A look at the numbers
  FY02 FY03 FY04 FY05 CAGR (%)*
Net sales growth 31.8% 12.8% 28.2% 21.7% 23.4%
Operating profit margin 22.7% 20.4% 18.4% 22.1%  
Operating profit growth 34.4% 1.3% 15.4% 46.6% 23.2%
Net profit margin 18.4% 17.2% 16.6% 18.1%  
Net profit growth 31.1% 5.4% 23.9% 32.5% 22.7%
* since FY01

Going back in time
Banking on revenues:Cipla has maintained a stable growth rate in revenues, which can be gauged by the fact that the same has grown at a CAGR of 23% between FY01 and FY05, outperforming the single-digit growth of the domestic pharma industry. As far as the therapeutic segments are concerned, the company has continued to dominate the anti-asthma segment, which constitutes over 20% of the company’s revenues. Cipla is also one of the few companies in the world who have the technology to manufacture CFC-free inhalers. With CFC (Chlorofluorocarbons) inhalers to be compulsorily phased out by 2010, this segment is expected to see growth in the future.

Exports have driven growth: Exports have grown at a CAGR of 50% in last 6 years (till FY05). The contribution of exports has gone up to 44% of revenues in FY05 from 19% in FY98. Apart from developing markets, Cipla has also been focusing on regulated markets for growth. Over the years, the company has increased its exports of formulations, which give higher margins as compared to bulk drug exports. Cipla now exports its formulations to over 140 countries in North and South America, Europe, Africa, Middle East, Asia and Australia.

Global strategy has paid off: Rather than launch generic products on its own in the regulated markets, Cipla has adopted the strategy of tying up with companies well established in the generics market such as Watson, Mylan, Barr and Ivax for the purpose of supplying bulk drugs to them. Thus the company has obviated the need to incur heavily in R&D. This has enabled it to consistently maintain its operating margins above the 20% levels.

Cost breakup
(% of sales) FY01 FY02 FY03 FY04 FY05
Material cost 50.3% 47.5% 49.8% 53.6% 49.0%
Staff cost 5.2% 5.0% 5.1% 5.2% 5.2%
Other expenses 22.3% 24.8% 24.7% 22.9% 23.7%

Operating margins and profitability: There has been a consistency in Cipla’s operating margins over the last 5 years, which can be gauged by the fact that both operating and net profits have registered a robust 23% CAGR between FY01 and FY05. Strong growth in revenues, buoyant export growth and tight control over costs has contributed to this healthy growth.

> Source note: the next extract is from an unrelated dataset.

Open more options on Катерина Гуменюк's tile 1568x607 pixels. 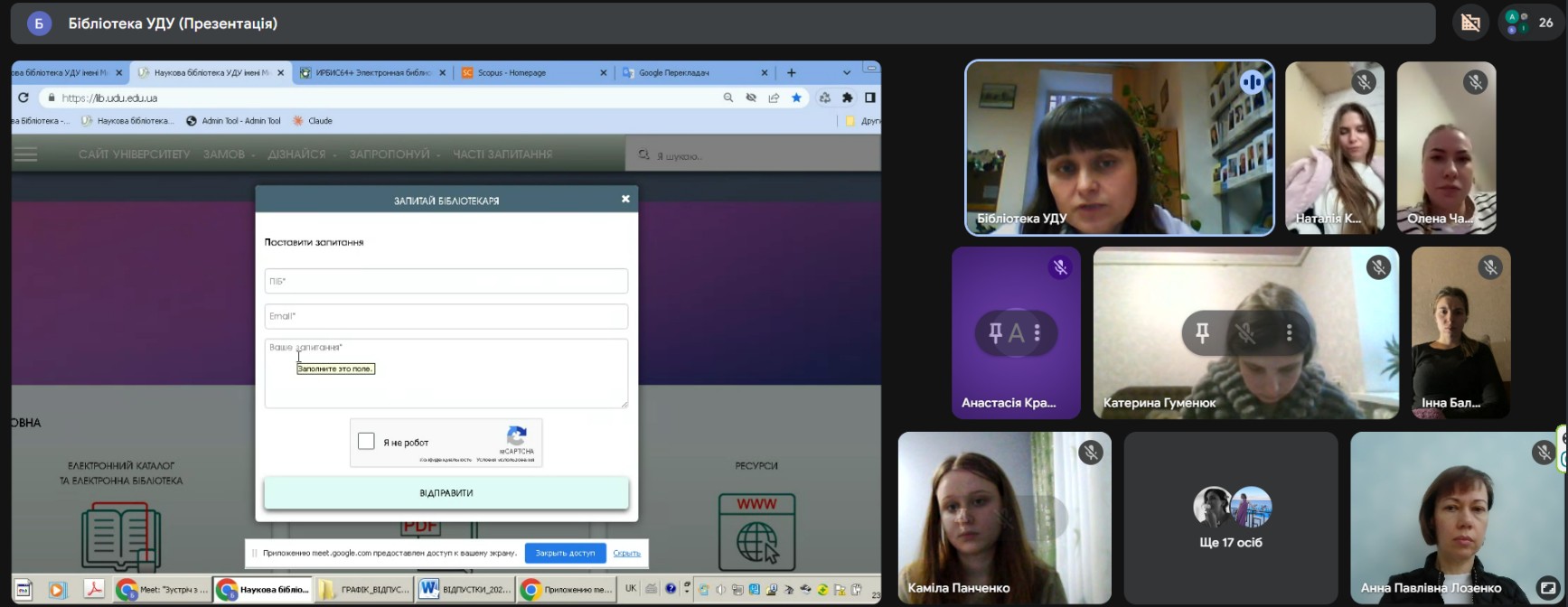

R&D laggard: Cipla has been conservative on the R&D front, as it has focused mainly on its reverse engineering skills to launch its products. The company has so far enjoyed a track record of launching new products faster than any other of its competitor in the high value therapeutic segments. However, with the advent of the product patent regime in 2005, the scale of new product launches is likely to be reduced. Though the company will not be adversely affected by the WTO norms in the immediate future, from a long-term perspective, its R&D lag is likely to be an area of concern. To throw further light, the average spend in the R&D activities has been around 4% of revenues, as compared to 7%-8% spending by other Indian pharma companies and 15% by global pharma majors.

What to expect?
At Rs 319, the stock is trading at a price to earnings multiple of 17 times our estimated FY07 earnings. Cipla is significantly increasing its international operations and we believe that, on the exports front, the company will be a strong performer due to its long standing in the industry and technological skills. Also, being one of the most efficient producers of bulk drugs, Cipla is likely to maintain margins in the international markets, where it has adopted a low risk strategy of supplying bulk drugs to generic companies like Ivax and Watson. In the domestic market, the company is likely to maintain its strength with its strong field presence and strong brands.

We had recommended a ‘Buy’ on the stock in May 2005 at Rs 272 with a target price of Rs 442 from a long-term perspective. Considering the current growth momentum and bright future prospects of the company, we maintain our view on the stock.